The Conquering Lion of the Tribe of Judah, His Imperial Majesty Haile Selassie I. Gets A WELL Deserved Honor : An African Union Statue in Addis Ababa

The Conquering Lion of the Tribe of Judah, His Imperial Majesty Haile Selassie I. was a man that came , saw and conquered
For his role in the evolution of Africa’s development agenda, the African Union (AU) will unveil a statue of Ethiopian emperor, Haile Selassie, at the AU headquarters next month.
This  is a  well deserved honor for one of the greatest black man that ever lived on planet earth He deserves the statue mounted for him and this tribute piece , courtesy of  Nigerian  leading paper, THE NATION is worthy of reading and fling .WORLD LEADERS, hereby present the glowing tribute

Ethiopia’s last emperor, Haile Selassie, has been honoured by the African Union (AU), for his role in the establishment of the union’s predecessor, the Organisation of African Unity (OAU). His statue now occupies a pride of place outside the AU’s headquarters in Addis Ababa, Ethiopia. The ceremony was witnessed by many African leaders, including Ethiopia’s Prime Minister Abiy Ahmed, Ghana’s President Nana Akufo-Addo, Rwanda’s President Paul Kagame, as well as relatives of the late emperor and foreign diplomats.

Deputy chair person of the AU, Kwesi Quartey, said ahead of the unveiling that “the commemorative statue of Emperor Haile Selassie is an important recognition of the emperor’s contribution to Africa’s liberation and unity leading up to the founding of the Organization of African Unity in 1963.” It was the second such statue to be erected at the AU headquarters, the first being that of Ghana’s first president, Kwame Nkrumah, in 2012, for his African liberation struggle.

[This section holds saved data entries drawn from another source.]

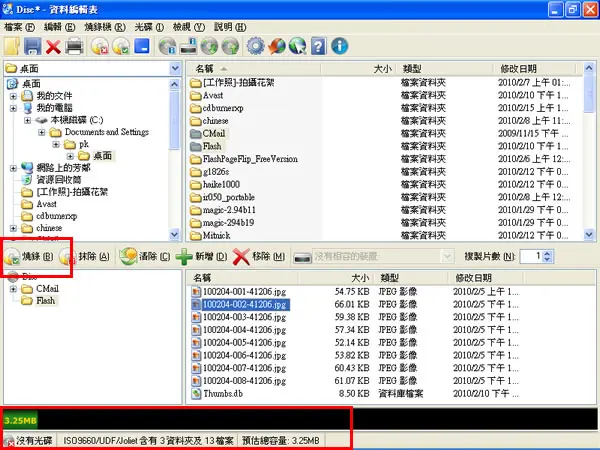Expand the CMail folder in disc tree
600x450 pixels.
[13, 289]
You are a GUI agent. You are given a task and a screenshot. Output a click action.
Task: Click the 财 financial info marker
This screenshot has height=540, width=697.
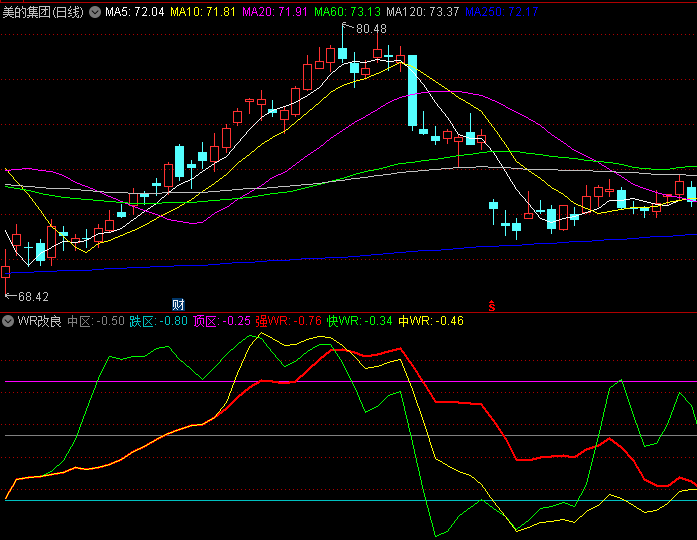[178, 304]
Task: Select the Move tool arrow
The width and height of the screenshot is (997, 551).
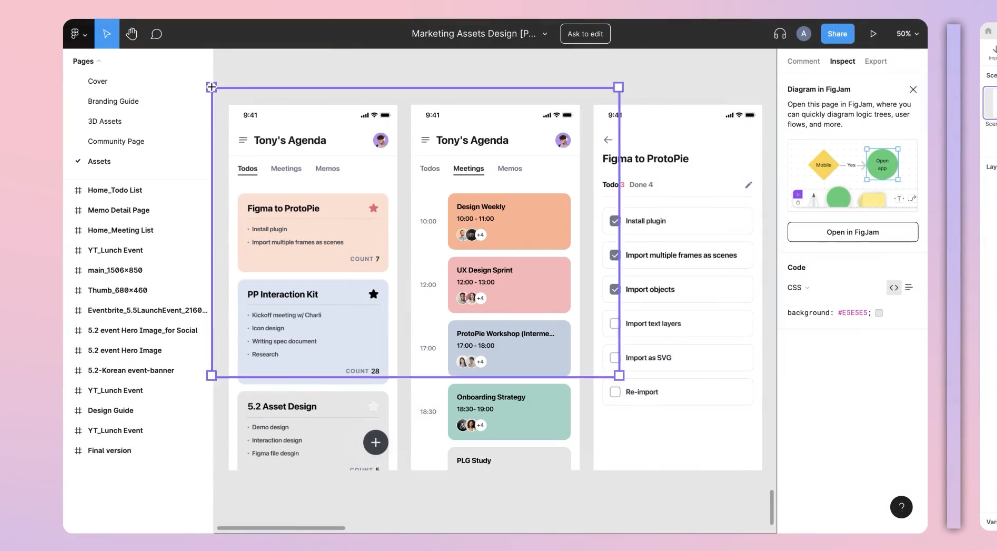Action: pos(107,34)

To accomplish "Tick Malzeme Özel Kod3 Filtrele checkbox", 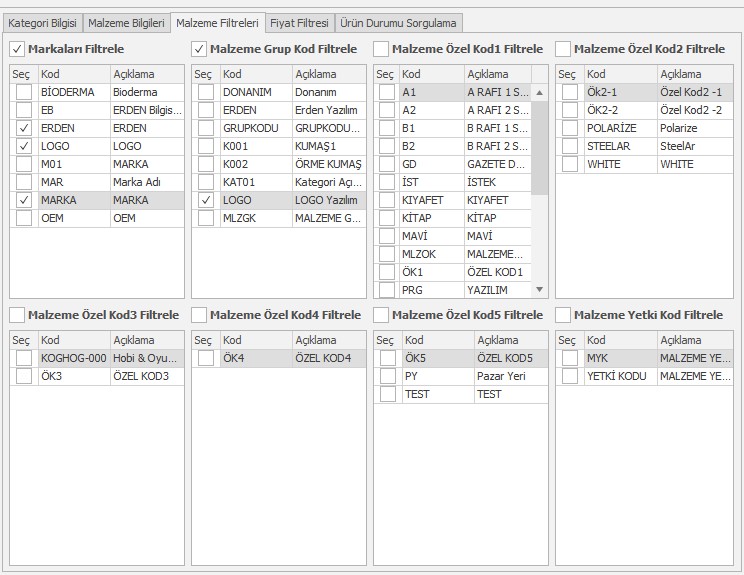I will 17,315.
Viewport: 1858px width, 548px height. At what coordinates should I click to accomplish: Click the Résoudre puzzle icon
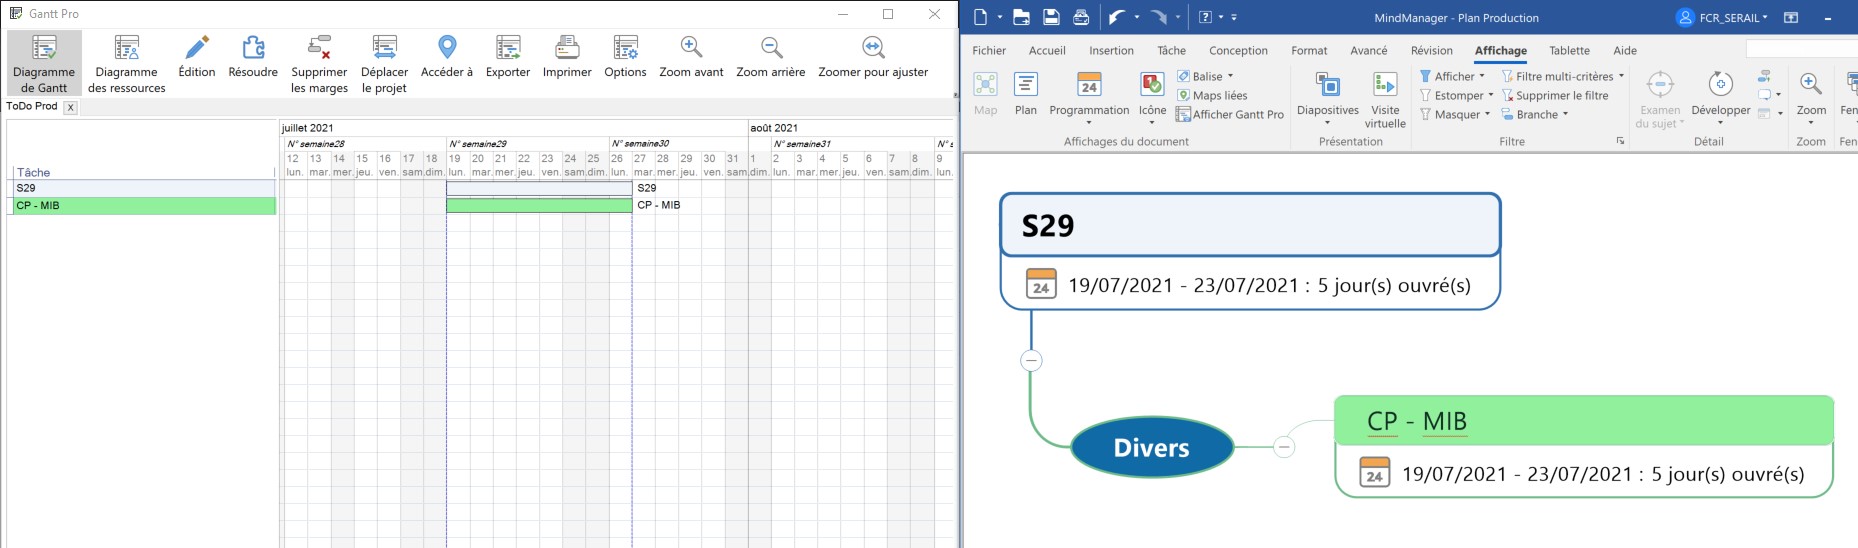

Did Haile Selassie deserve such honour and recognition? Perhaps before answering this question, it would be pertinent to know who the man, Haile Selassie, was. A decade before his coronation in 1930, a certain black rights crusader, Marcus Garvey, had ‘prophesied’ that his followers should “look forward to Africa when a black king shall be crowned, for the day of deliverance is at hand”. No one knows how this was connected to the coronation of a black man in Ethiopia, Ras Tafari (Haile Selassie), but many saw that as sign of a prophecy fulfilled. An account has it that “In East Africa, Ras Tafari (“chief” Tafari) became Haile Selassie (“power of the trinity”). Almost 8,000 miles away in the West Indies, Haile Selassie became God (or Jah) incarnate – the redeeming messiah – and Ethiopia, the Promised Land.”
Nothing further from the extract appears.